Diana Gresku, MPH is BC Healthy Communities’ Research and Impact Specialist. Aside from her work directly supporting communities to achieve their health and well-being goals, Diana also develops internal and external evaluation tools, helping track the impacts of our work as well as the progress of our partner communities. Diana’s work background includes supporting capacity-building work in communities as far away from BC as Ghana, but these days you’re more likely to find her hiking the Sooke trails outside her newfound hometown of Victoria. Read on to hear more about Diana’s perspectives on healthy communities and evaluation.
Why do you do healthy communities work?
My family immigrated to Canada and growing up, we had to adjust to a new culture, language and way of life. Looking back, there were assets in our community that made me feel especially welcome and promoted health and wellbeing including the community dance and arts programs for youth and the small park near our house. I became passionate about learning about the factors that influence health, and about other communities across the world. I also became interested in learning about why inequities exist. I contribute to healthy communities work because to me, health is a cornerstone to life. I value and believe that all people should live, play and work in communities that are safe, inclusive and promote health and wellbeing.
Evaluation is a step that often gets missed in program delivery. Why is it so important?
There are various types of evaluation, each with different purposes. In general, evaluation processes can help organizations identify what is working well and areas of improvement, and make changes as needed. Evaluation can help identify the effects of programs, strategies and policies on communities or groups of interest. Evaluation can also support partnership building and increase accountability with funders. It is important to ask equity-focused questions throughout evaluation processes – who is benefiting and how?
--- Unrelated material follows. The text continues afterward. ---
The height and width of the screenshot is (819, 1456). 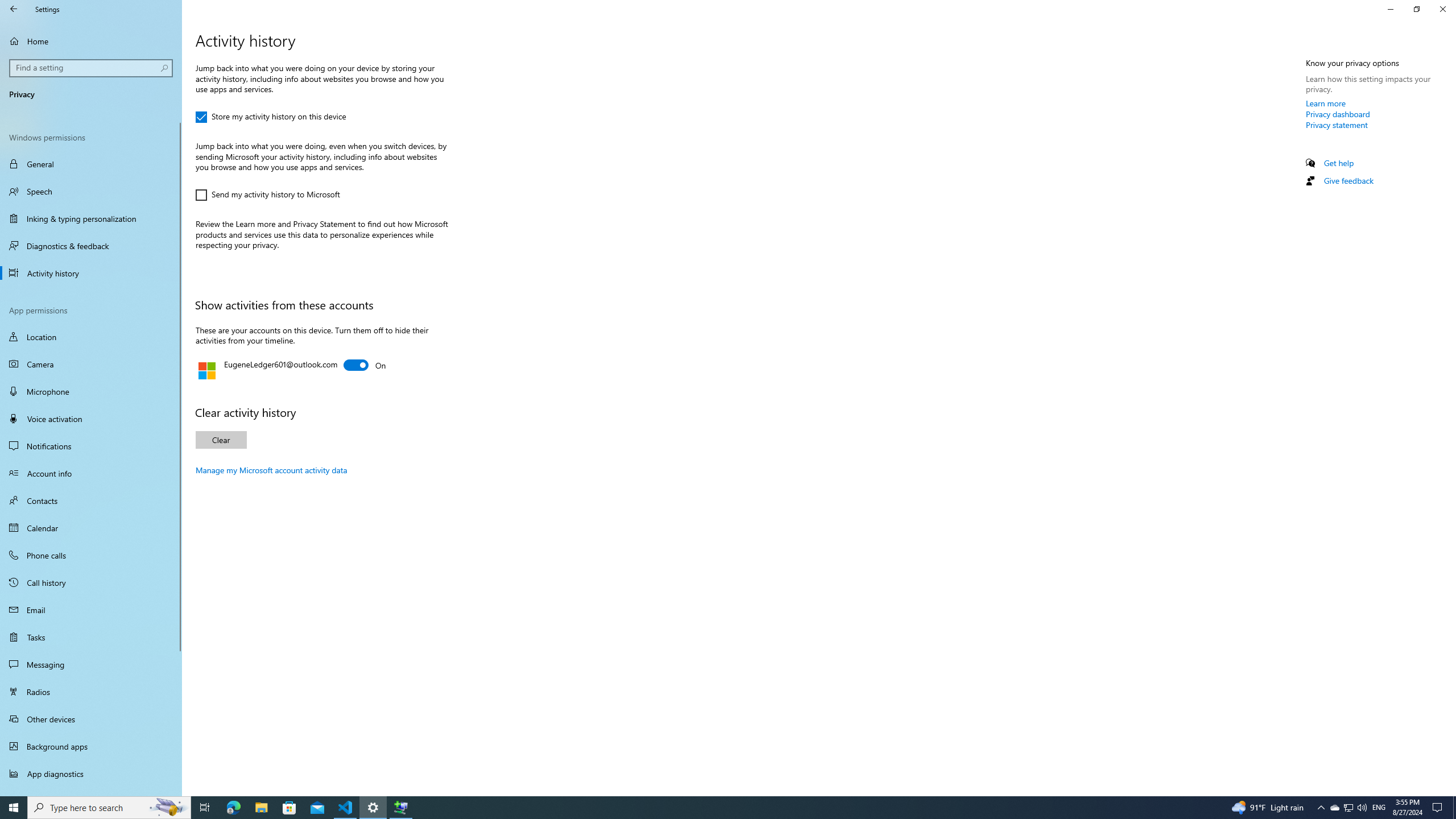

Who might not be benefiting and why?. These types of questions can help one understand the unique need and impacts of projects on particular groups, and further support the creation of healthy communities for all.
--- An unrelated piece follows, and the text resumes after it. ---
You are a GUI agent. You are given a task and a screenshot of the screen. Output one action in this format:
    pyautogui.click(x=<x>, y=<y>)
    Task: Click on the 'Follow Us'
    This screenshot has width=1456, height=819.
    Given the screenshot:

What is your secret superpower (outside work)?
There are a few things that come to mind.
I love to dance! I have been dancing ballet, lyrical and jazz for over 16 years. Dance helps me regain energy, balance and is my creative outlet.
I can also speak, read and write Hungarian, which makes me feel connected to my family and culture. One of my favourite things to do is read Hungarian poetry.
I also love being outdoors, especially hiking, kayaking and rowing!